CHALLENGE
Write out the forum thread on how often cats need to eat, word for word and in full.

SOURCE DOCUMENT
# How often do cats really need to eat?



## furryfriends251 (Jan 1, 2009)

My barn cats have switched to almost all raw and some wet food. However i can only go there to feed them once a day, so i do leave out some dry food. I always make sure they eat most of the raw before ever putting out dry because the all go after the dry instead. I am starting to wonder how much they really need dry food - they barely get any, just enough for a snack sometime before i get there again. Each cat only gets 1/2 ounce of dry (if they actually share evenly :lol: ). 

I am wanting to maybe skip out on dry completly, they eat it so fast that i doubt that any is left within an hour of me giving them it. If i were to instead increase the amount of raw and wet they get would they be okay on just one large meal a day? Everyone is eating raw really well now (except for two newbies who are still in their own very large dog kennels), so would that be okay? 

So basically: can cats stay healthy only eating one large meal a day? And not get unhappy?

thanx,

ff251


----------



## laurief (Jun 22, 2008)

It's not a matter of being unhappy. It's a matter of how the feline body is designed to intake and absorb nutrients. Small cats are designed to eat numerous small meals throughout the day. They aren't like large cats and dogs who are designed to gorge on a single large meal.

Healthy cats can probably do OK on a single large meal daily if they have to, but they'd do better on at least two meals a day, spaced 12 hrs apart. Cats who are ailing in any way or who have compromised kidney function, as well as geriatrics and growing youngsters, require much more frequent, smaller meals. 

Since you're feeding barn cats, there's the likelihood that at least some of them are hunting and feeding themselves between the meals you provide, but I'd keep providing dry food, as well, to make sure everybody's being adequately fed between raw meals.

Laurie


----------

RECORDS PROVIDED
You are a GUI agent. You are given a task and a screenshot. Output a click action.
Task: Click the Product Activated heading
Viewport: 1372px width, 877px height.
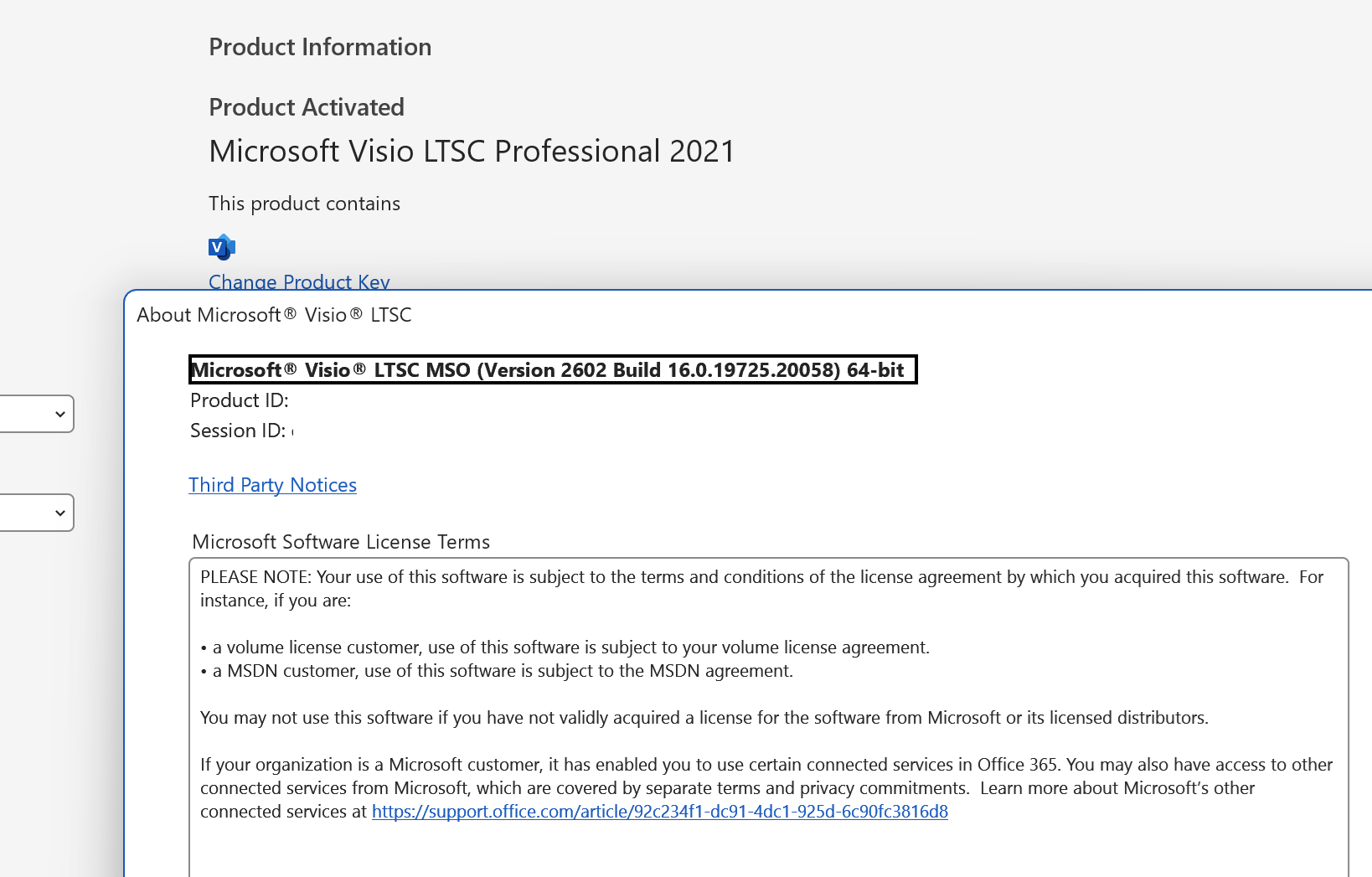coord(307,107)
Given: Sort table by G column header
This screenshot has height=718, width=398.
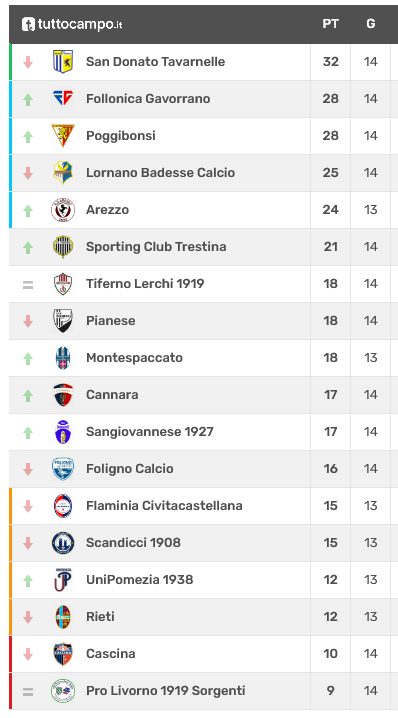Looking at the screenshot, I should pyautogui.click(x=371, y=24).
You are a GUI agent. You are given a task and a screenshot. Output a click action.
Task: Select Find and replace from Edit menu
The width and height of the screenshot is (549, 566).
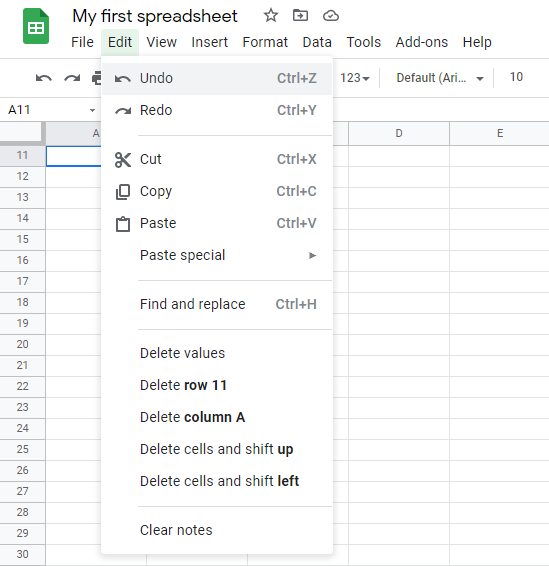[217, 304]
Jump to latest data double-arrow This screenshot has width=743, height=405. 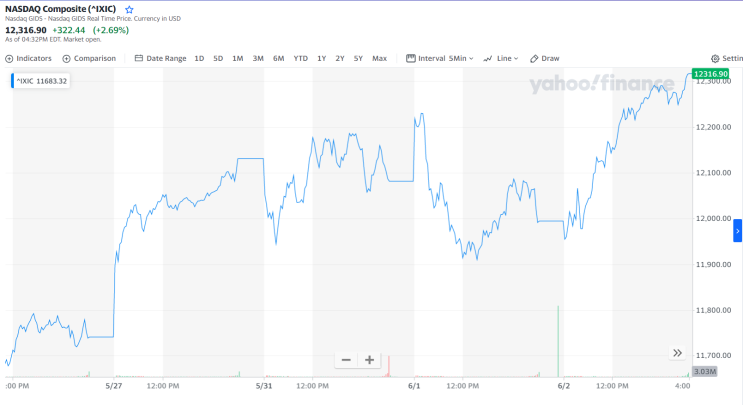tap(678, 353)
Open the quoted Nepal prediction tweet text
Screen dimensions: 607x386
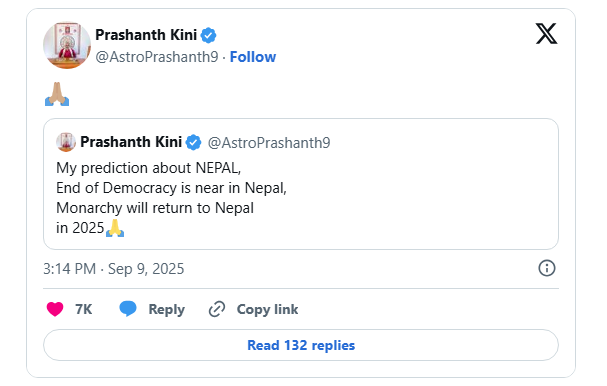click(171, 198)
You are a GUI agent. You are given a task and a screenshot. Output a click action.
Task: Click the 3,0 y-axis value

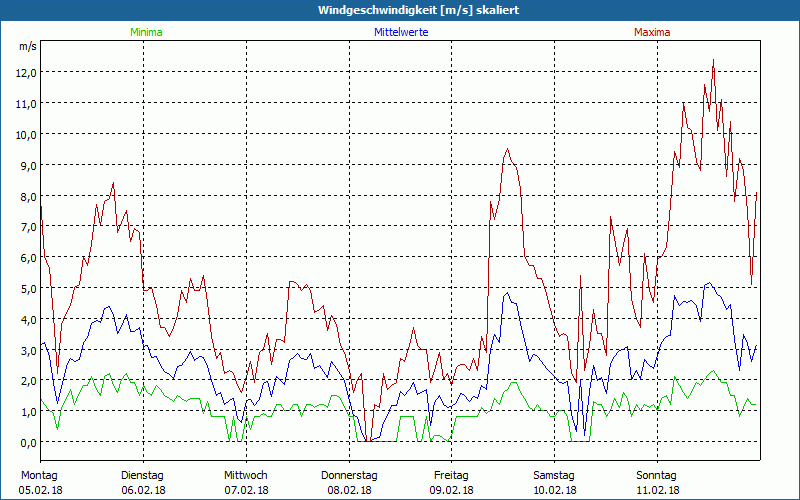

WRITTEN SOLUTION
# How often do cats really need to eat?



## furryfriends251 (Jan 1, 2009)

My barn cats have switched to almost all raw and some wet food. However i can only go there to feed them once a day, so i do leave out some dry food. I always make sure they eat most of the raw before ever putting out dry because the all go after the dry instead. I am starting to wonder how much they really need dry food - they barely get any, just enough for a snack sometime before i get there again. Each cat only gets 1/2 ounce of dry (if they actually share evenly :lol: ). 

I am wanting to maybe skip out on dry completly, they eat it so fast that i doubt that any is left within an hour of me giving them it. If i were to instead increase the amount of raw and wet they get would they be okay on just one large meal a day? Everyone is eating raw really well now (except for two newbies who are still in their own very large dog kennels), so would that be okay? 

So basically: can cats stay healthy only eating one large meal a day? And not get unhappy?

thanx,

ff251


----------



## laurief (Jun 22, 2008)

It's not a matter of being unhappy. It's a matter of how the feline body is designed to intake and absorb nutrients. Small cats are designed to eat numerous small meals throughout the day. They aren't like large cats and dogs who are designed to gorge on a single large meal.

Healthy cats can probably do OK on a single large meal daily if they have to, but they'd do better on at least two meals a day, spaced 12 hrs apart. Cats who are ailing in any way or who have compromised kidney function, as well as geriatrics and growing youngsters, require much more frequent, smaller meals. 

Since you're feeding barn cats, there's the likelihood that at least some of them are hunting and feeding themselves between the meals you provide, but I'd keep providing dry food, as well, to make sure everybody's being adequately fed between raw meals.

Laurie


----------